Rule #2: If you have a solid gold case, add $500 to the price (whatever it is determined to be). If it's encrusted in diamonds and is platinum, it doesn't much matter about the watch part anyway.
Rule #3: The watch is worth what a buyer will pay for it. There are price lists published, but they assume the watch has been serviced and is in running condition. Any buyer will have to deduct at least $100 US from the price list value if the watch has not been recently serviced. A watch seller will not give you more than 50% of the posted price in any case. Often eBay is the best way to get an idea of what your watch is worth.

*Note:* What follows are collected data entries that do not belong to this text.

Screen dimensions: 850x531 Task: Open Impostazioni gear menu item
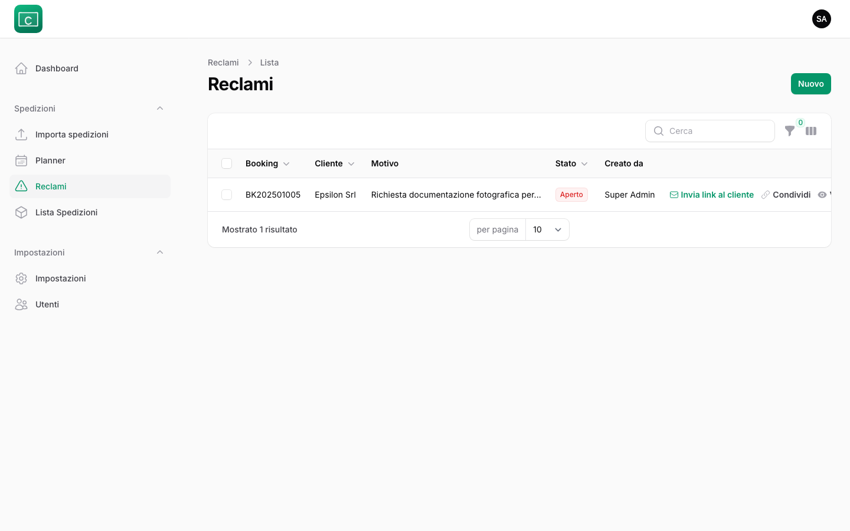(x=60, y=278)
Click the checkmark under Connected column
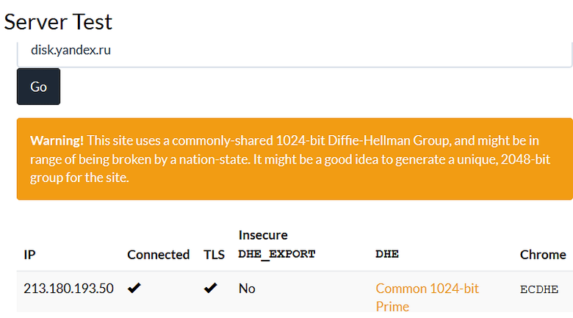The image size is (573, 318). coord(134,289)
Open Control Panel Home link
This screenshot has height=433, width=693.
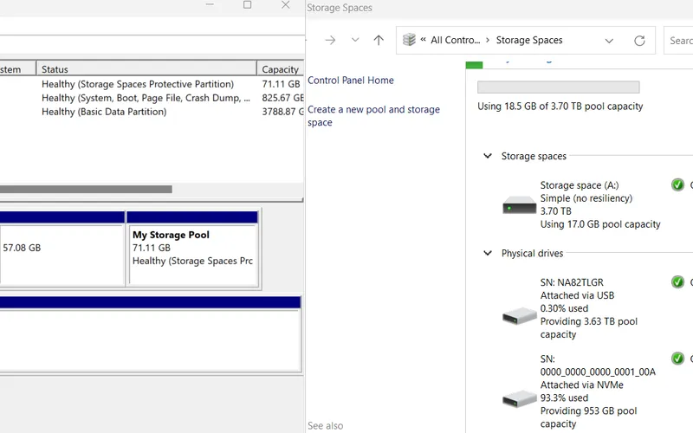[350, 81]
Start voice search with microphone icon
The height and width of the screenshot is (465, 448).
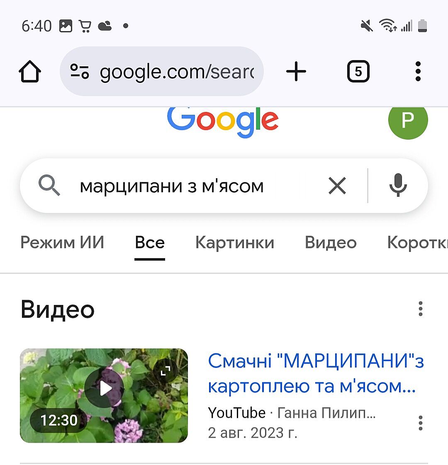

Rule #4: Your antique watch is worth far less than you think. They are not rare, even if they are old. For instance Elgin made over 50 MILLION movements. They were built to last and be repaired so a lot of them are still around in various conditions of course. The average price for an 80 year old pocket watch is around $150 US. Of course how do you put a price on something your grandfather gave you when you were 7?
Rule #5: Watches stink as an investment. I bought an 1883 keywind Hampden in 1978 for about $100 US. It's value today? Maybe $175 US. I'm not going to retire on those types of returns. It's a great watch though.
So relax about value and just enjoy looking at Grandpa's Waltham or wearing dad's Bulova tank. Just make sure they are serviced that's all.